What you have to do. Print all of the records below again without a single difference.

Records for processing.
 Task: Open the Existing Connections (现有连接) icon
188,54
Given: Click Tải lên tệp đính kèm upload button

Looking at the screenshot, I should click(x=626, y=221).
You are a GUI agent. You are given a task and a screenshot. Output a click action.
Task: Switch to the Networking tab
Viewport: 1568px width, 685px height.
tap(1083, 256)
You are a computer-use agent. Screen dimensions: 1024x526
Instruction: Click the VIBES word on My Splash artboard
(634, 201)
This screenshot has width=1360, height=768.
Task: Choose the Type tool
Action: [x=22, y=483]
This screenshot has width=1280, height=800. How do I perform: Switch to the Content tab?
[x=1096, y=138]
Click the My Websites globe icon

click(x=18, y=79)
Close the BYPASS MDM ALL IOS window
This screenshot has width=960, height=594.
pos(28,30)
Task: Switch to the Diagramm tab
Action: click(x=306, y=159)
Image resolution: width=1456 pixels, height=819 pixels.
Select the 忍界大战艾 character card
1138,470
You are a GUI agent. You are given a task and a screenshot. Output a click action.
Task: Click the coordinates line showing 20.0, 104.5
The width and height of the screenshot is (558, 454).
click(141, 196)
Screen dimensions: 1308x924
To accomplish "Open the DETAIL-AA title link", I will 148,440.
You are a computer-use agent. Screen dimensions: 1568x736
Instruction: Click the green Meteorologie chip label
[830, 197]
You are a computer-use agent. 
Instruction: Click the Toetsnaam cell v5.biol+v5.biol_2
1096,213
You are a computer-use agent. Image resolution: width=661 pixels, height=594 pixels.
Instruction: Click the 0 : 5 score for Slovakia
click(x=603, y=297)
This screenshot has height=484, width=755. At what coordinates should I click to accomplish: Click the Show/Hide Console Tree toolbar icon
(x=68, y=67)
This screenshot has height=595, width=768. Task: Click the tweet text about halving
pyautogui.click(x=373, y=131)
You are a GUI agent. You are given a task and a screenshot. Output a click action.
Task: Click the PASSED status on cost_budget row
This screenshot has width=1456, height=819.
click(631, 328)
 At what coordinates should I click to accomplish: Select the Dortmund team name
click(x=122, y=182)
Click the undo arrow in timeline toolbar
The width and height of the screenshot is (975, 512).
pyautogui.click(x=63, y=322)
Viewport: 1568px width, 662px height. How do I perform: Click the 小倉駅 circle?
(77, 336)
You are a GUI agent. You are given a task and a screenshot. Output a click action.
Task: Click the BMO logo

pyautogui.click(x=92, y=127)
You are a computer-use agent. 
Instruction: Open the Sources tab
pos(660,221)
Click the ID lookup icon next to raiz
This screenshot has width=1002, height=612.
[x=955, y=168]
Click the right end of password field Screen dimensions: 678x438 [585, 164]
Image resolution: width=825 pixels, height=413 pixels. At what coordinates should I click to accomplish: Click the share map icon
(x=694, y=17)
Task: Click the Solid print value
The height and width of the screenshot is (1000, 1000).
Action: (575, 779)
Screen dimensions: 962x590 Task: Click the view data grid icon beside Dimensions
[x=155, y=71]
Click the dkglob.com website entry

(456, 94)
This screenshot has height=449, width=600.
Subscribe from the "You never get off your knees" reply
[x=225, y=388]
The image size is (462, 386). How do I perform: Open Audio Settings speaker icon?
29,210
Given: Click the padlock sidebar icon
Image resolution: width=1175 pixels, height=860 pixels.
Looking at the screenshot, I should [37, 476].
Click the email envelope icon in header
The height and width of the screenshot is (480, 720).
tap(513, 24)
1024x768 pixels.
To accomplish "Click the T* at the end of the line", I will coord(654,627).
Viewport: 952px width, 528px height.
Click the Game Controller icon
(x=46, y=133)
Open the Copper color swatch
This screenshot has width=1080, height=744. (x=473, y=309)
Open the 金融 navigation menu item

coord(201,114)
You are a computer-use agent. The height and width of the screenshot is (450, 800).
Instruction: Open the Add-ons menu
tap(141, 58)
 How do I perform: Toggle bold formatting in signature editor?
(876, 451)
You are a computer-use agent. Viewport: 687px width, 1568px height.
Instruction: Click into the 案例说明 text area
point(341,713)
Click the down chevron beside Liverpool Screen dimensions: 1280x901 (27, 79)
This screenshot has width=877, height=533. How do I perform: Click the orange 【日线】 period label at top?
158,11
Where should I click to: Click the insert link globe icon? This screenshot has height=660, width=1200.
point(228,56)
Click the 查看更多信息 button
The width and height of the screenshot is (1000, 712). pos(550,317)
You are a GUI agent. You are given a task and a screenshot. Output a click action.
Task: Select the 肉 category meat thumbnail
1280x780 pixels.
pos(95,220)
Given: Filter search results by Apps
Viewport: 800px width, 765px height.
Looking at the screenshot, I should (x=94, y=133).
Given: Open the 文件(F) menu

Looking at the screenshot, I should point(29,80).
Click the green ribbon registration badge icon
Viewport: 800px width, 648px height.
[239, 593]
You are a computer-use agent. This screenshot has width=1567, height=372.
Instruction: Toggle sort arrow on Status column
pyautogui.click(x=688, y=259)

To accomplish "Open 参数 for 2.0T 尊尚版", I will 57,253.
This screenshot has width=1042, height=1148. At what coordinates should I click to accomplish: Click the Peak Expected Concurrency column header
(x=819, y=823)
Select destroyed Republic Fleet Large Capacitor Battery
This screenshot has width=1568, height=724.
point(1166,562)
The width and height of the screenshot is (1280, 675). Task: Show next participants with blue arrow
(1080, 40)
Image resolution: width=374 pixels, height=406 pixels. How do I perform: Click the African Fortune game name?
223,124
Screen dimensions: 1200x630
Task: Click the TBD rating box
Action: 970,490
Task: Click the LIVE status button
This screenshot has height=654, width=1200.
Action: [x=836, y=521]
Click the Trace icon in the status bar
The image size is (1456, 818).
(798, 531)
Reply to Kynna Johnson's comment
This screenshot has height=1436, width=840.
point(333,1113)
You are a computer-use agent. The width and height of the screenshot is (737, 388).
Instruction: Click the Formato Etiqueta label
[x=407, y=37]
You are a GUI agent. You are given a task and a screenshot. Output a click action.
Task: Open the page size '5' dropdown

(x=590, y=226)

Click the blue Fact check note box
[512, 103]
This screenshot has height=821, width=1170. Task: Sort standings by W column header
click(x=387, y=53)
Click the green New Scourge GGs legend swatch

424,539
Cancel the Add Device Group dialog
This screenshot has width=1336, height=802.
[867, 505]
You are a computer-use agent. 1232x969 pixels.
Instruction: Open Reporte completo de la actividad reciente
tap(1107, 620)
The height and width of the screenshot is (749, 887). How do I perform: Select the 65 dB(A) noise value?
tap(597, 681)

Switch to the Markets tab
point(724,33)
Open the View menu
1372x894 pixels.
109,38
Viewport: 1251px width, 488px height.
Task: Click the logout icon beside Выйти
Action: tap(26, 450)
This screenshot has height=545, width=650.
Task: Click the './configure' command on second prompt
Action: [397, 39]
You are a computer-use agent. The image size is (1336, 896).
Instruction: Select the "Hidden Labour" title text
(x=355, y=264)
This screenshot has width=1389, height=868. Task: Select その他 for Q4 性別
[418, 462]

Solution.
 Task: Open the Existing Connections (现有连接) icon
188,54
Given: Click Tải lên tệp đính kèm upload button

Looking at the screenshot, I should click(x=626, y=221).
You are a GUI agent. You are given a task and a screenshot. Output a click action.
Task: Switch to the Networking tab
Viewport: 1568px width, 685px height.
tap(1083, 256)
You are a computer-use agent. Screen dimensions: 1024x526
Instruction: Click the VIBES word on My Splash artboard
(634, 201)
This screenshot has width=1360, height=768.
Task: Choose the Type tool
Action: [x=22, y=483]
This screenshot has width=1280, height=800. How do I perform: Switch to the Content tab?
[x=1096, y=138]
Click the My Websites globe icon

click(x=18, y=79)
Close the BYPASS MDM ALL IOS window
This screenshot has width=960, height=594.
pos(28,30)
Task: Switch to the Diagramm tab
Action: click(x=306, y=159)
Image resolution: width=1456 pixels, height=819 pixels.
Select the 忍界大战艾 character card
1138,470
You are a GUI agent. You are given a task and a screenshot. Output a click action.
Task: Click the coordinates line showing 20.0, 104.5
The width and height of the screenshot is (558, 454).
click(141, 196)
Screen dimensions: 1308x924
To accomplish "Open the DETAIL-AA title link", I will 148,440.
You are a computer-use agent. Screen dimensions: 1568x736
Instruction: Click the green Meteorologie chip label
[830, 197]
You are a computer-use agent. 
Instruction: Click the Toetsnaam cell v5.biol+v5.biol_2
1096,213
You are a computer-use agent. Image resolution: width=661 pixels, height=594 pixels.
Instruction: Click the 0 : 5 score for Slovakia
click(x=603, y=297)
This screenshot has height=484, width=755. At what coordinates should I click to accomplish: Click the Show/Hide Console Tree toolbar icon
(x=68, y=67)
This screenshot has height=595, width=768. Task: Click the tweet text about halving
pyautogui.click(x=373, y=131)
You are a GUI agent. You are given a task and a screenshot. Output a click action.
Task: Click the PASSED status on cost_budget row
This screenshot has width=1456, height=819.
click(631, 328)
 At what coordinates should I click to accomplish: Select the Dortmund team name
click(x=122, y=182)
Click the undo arrow in timeline toolbar
The width and height of the screenshot is (975, 512).
pyautogui.click(x=63, y=322)
Viewport: 1568px width, 662px height. How do I perform: Click the 小倉駅 circle?
(77, 336)
You are a GUI agent. You are given a task and a screenshot. Output a click action.
Task: Click the BMO logo

pyautogui.click(x=92, y=127)
You are a computer-use agent. 
Instruction: Open the Sources tab
pos(660,221)
Click the ID lookup icon next to raiz
This screenshot has width=1002, height=612.
[x=955, y=168]
Click the right end of password field Screen dimensions: 678x438 [585, 164]
Image resolution: width=825 pixels, height=413 pixels. At what coordinates should I click to accomplish: Click the share map icon
(x=694, y=17)
Task: Click the Solid print value
The height and width of the screenshot is (1000, 1000).
Action: (575, 779)
Screen dimensions: 962x590 Task: Click the view data grid icon beside Dimensions
[x=155, y=71]
Click the dkglob.com website entry

(456, 94)
This screenshot has height=449, width=600.
Subscribe from the "You never get off your knees" reply
[x=225, y=388]
The image size is (462, 386). How do I perform: Open Audio Settings speaker icon?
29,210
Given: Click the padlock sidebar icon
Image resolution: width=1175 pixels, height=860 pixels.
Looking at the screenshot, I should [37, 476].
Click the email envelope icon in header
The height and width of the screenshot is (480, 720).
tap(513, 24)
1024x768 pixels.
To accomplish "Click the T* at the end of the line", I will coord(654,627).
Viewport: 952px width, 528px height.
Click the Game Controller icon
(x=46, y=133)
Open the Copper color swatch
This screenshot has width=1080, height=744. (x=473, y=309)
Open the 金融 navigation menu item

coord(201,114)
You are a computer-use agent. The height and width of the screenshot is (450, 800).
Instruction: Open the Add-ons menu
tap(141, 58)
 How do I perform: Toggle bold formatting in signature editor?
(876, 451)
You are a computer-use agent. Viewport: 687px width, 1568px height.
Instruction: Click into the 案例说明 text area
point(341,713)
Click the down chevron beside Liverpool Screen dimensions: 1280x901 (27, 79)
This screenshot has width=877, height=533. How do I perform: Click the orange 【日线】 period label at top?
158,11
Where should I click to: Click the insert link globe icon? This screenshot has height=660, width=1200.
point(228,56)
Click the 查看更多信息 button
The width and height of the screenshot is (1000, 712). pos(550,317)
You are a GUI agent. You are given a task and a screenshot. Output a click action.
Task: Select the 肉 category meat thumbnail
1280x780 pixels.
pos(95,220)
Given: Filter search results by Apps
Viewport: 800px width, 765px height.
Looking at the screenshot, I should (x=94, y=133).
Given: Open the 文件(F) menu

Looking at the screenshot, I should point(29,80).
Click the green ribbon registration badge icon
Viewport: 800px width, 648px height.
[239, 593]
You are a computer-use agent. This screenshot has width=1567, height=372.
Instruction: Toggle sort arrow on Status column
pyautogui.click(x=688, y=259)

To accomplish "Open 参数 for 2.0T 尊尚版", I will 57,253.
This screenshot has width=1042, height=1148. At what coordinates should I click to accomplish: Click the Peak Expected Concurrency column header
(x=819, y=823)
Select destroyed Republic Fleet Large Capacitor Battery
This screenshot has width=1568, height=724.
point(1166,562)
The width and height of the screenshot is (1280, 675). Task: Show next participants with blue arrow
(1080, 40)
Image resolution: width=374 pixels, height=406 pixels. How do I perform: Click the African Fortune game name?
223,124
Screen dimensions: 1200x630
Task: Click the TBD rating box
Action: 970,490
Task: Click the LIVE status button
This screenshot has height=654, width=1200.
Action: [x=836, y=521]
Click the Trace icon in the status bar
The image size is (1456, 818).
(798, 531)
Reply to Kynna Johnson's comment
This screenshot has height=1436, width=840.
point(333,1113)
You are a computer-use agent. The width and height of the screenshot is (737, 388).
Instruction: Click the Formato Etiqueta label
[x=407, y=37]
You are a GUI agent. You are given a task and a screenshot. Output a click action.
Task: Open the page size '5' dropdown

(x=590, y=226)

Click the blue Fact check note box
[512, 103]
This screenshot has height=821, width=1170. Task: Sort standings by W column header
click(x=387, y=53)
Click the green New Scourge GGs legend swatch

424,539
Cancel the Add Device Group dialog
This screenshot has width=1336, height=802.
[867, 505]
You are a computer-use agent. 1232x969 pixels.
Instruction: Open Reporte completo de la actividad reciente
tap(1107, 620)
The height and width of the screenshot is (749, 887). How do I perform: Select the 65 dB(A) noise value?
tap(597, 681)

Switch to the Markets tab
point(724,33)
Open the View menu
1372x894 pixels.
109,38
Viewport: 1251px width, 488px height.
Task: Click the logout icon beside Выйти
Action: tap(26, 450)
This screenshot has height=545, width=650.
Task: Click the './configure' command on second prompt
Action: [397, 39]
You are a computer-use agent. The image size is (1336, 896).
Instruction: Select the "Hidden Labour" title text
(x=355, y=264)
This screenshot has width=1389, height=868. Task: Select その他 for Q4 性別
[418, 462]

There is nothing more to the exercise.